Preferably pick a regular XLR connected version, not a USB one. Although the USB ones sometimes have the added advantage of having their (SPL) level calibrated, for the type of measurements we need to do this is not necessary. But we do need to be able to connect the mic directly to the same interface your monitors are connected to.

Measurement microphones are always small-diaphragm condensers/electrets. They have an omnidirectional polar response, which means they are equally sensitive to sound coming from all directions. They will still get more and more directional from approximately 2-3khz or so, depending on the exact size of the membrane & housing.

Most measurement mics are designed for 'free field' use, which means they should be aimed directly at the source you want to measure. Some are calibrated for 'diffuse field' use, these should be angled (usually 60 or 90 degrees) towards the sound source.

Reflections from the mount + stand can also cause trouble if you're measuring high-frequencies, so try mounting it with as little as possible reflective materials.

If you're only interested in measuring low-frequencies (say below 300 Hz) it all becomes slightly less critical.

You will still need an omnidirectional microphone, but any omni you happen to have lying around will probably be suitable. It has to be an omni, and not eg a cardioid or figure-eight because omnidirectional microphones don't suffer from the so-called proximity effect. This proximity effect causes an (in this use case undesirable) boost in the low frequencies.
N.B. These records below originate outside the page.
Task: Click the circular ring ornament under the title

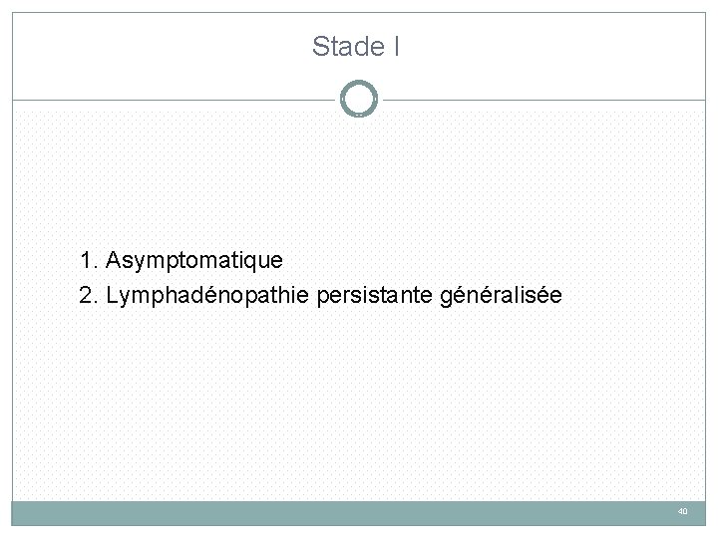Action: click(359, 99)
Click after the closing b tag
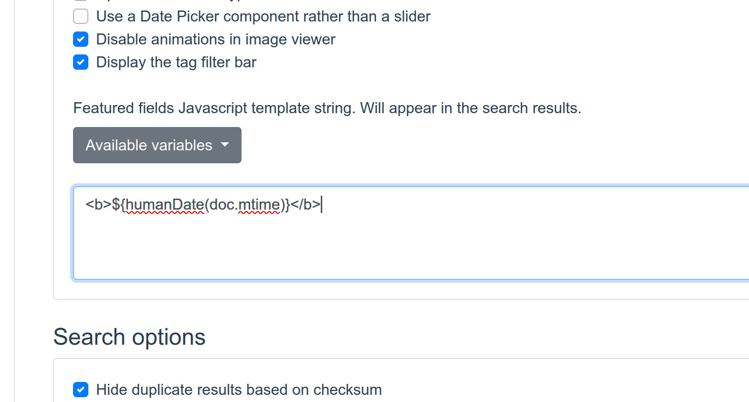 323,204
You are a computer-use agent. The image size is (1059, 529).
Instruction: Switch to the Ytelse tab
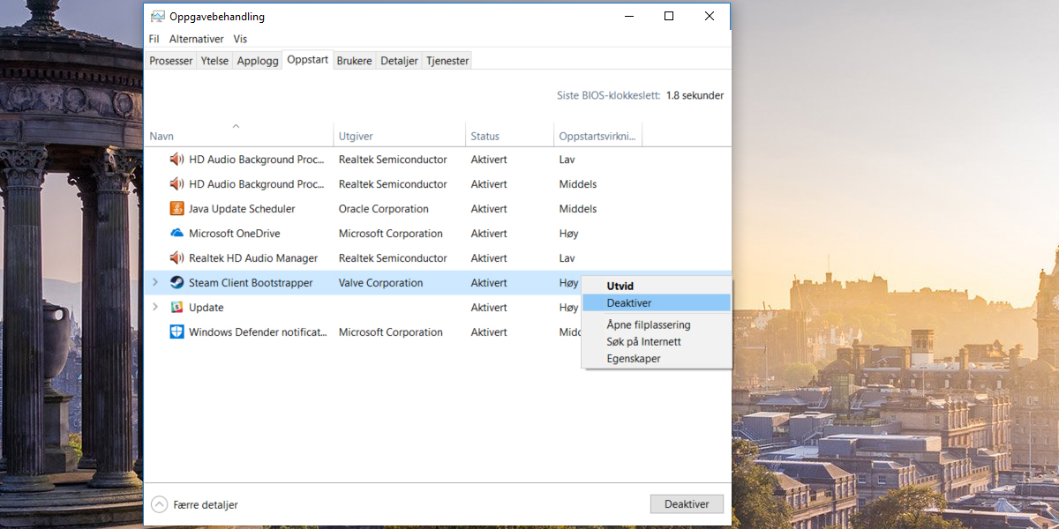(214, 61)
Because you're dealing with relatively large wavelengths when you're only measuring low-end you don't have to worry about the size of the microphone/capsule.

If you don't use a measurement mic but a regular omni you have lying around, the mic probably won't come with a calibration file and you won't know how linear it is. Most of them are fairly flat though in this region and most of the deviations within individual versions of the same brand/type seem to occur in the mid to high frequencies. Of course, you can always try to find a reliable test/measurement of the mic you would want to use to find out if the brand/type in general is somewhat linear (=/- 2dB or so) in the range from 20hz up to 1000Hz. This upper limit is useful for determining the target level the lower frequencies should be matched to (with a calibrated measurement microphone an even higher frequency range is used for this purpose).